DiffSim: Taming Diffusion Models for Evaluating Visual Similarity
- URL: http://arxiv.org/abs/2412.14580v1
- Date: Thu, 19 Dec 2024 07:00:03 GMT
- Title: DiffSim: Taming Diffusion Models for Evaluating Visual Similarity
- Authors: Yiren Song, Xiaokang Liu, Mike Zheng Shou,
- Abstract summary: This paper introduces the DiffSim method to measure visual similarity in generative models.<n>By aligning features in the attention layers of the denoising U-Net, DiffSim evaluates both appearance and style similarity.<n>We also introduce the Sref and IP benchmarks to evaluate visual similarity at the level of style and instance.

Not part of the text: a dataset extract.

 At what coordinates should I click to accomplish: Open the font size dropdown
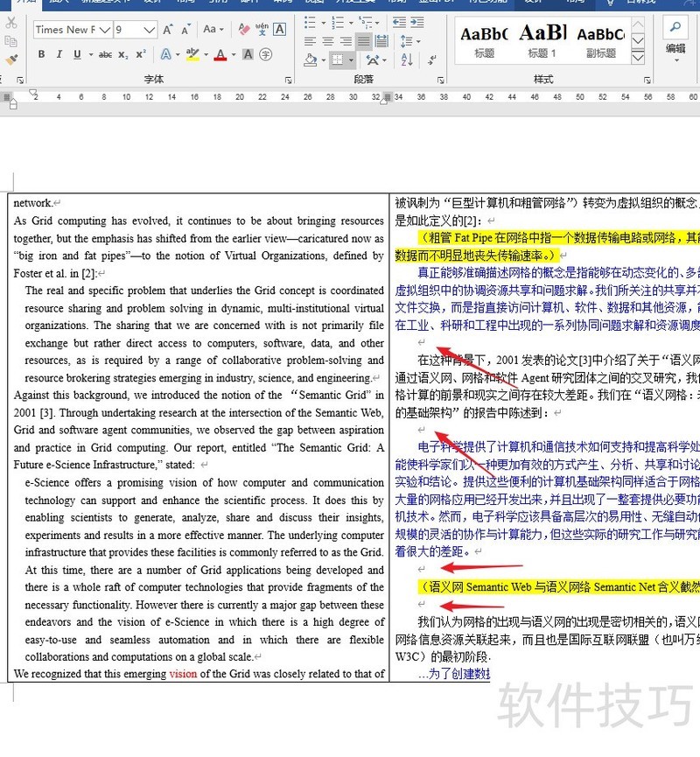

- Score: 19.989551230170584
- License: http://creativecommons.org/licenses/by-sa/4.0/
- Abstract: Diffusion models have fundamentally transformed the field of generative models, making the assessment of similarity between customized model outputs and reference inputs critically important. However, traditional perceptual similarity metrics operate primarily at the pixel and patch levels, comparing low-level colors and textures but failing to capture mid-level similarities and differences in image layout, object pose, and semantic content. Contrastive learning-based CLIP and self-supervised learning-based DINO are often used to measure semantic similarity, but they highly compress image features, inadequately assessing appearance details. This paper is the first to discover that pretrained diffusion models can be utilized for measuring visual similarity and introduces the DiffSim method, addressing the limitations of traditional metrics in capturing perceptual consistency in custom generation tasks. By aligning features in the attention layers of the denoising U-Net, DiffSim evaluates both appearance and style similarity, showing superior alignment with human visual preferences. Additionally, we introduce the Sref and IP benchmarks to evaluate visual similarity at the level of style and instance, respectively. Comprehensive evaluations across multiple benchmarks demonstrate that DiffSim achieves state-of-the-art performance, providing a robust tool for measuring visual coherence in generative models.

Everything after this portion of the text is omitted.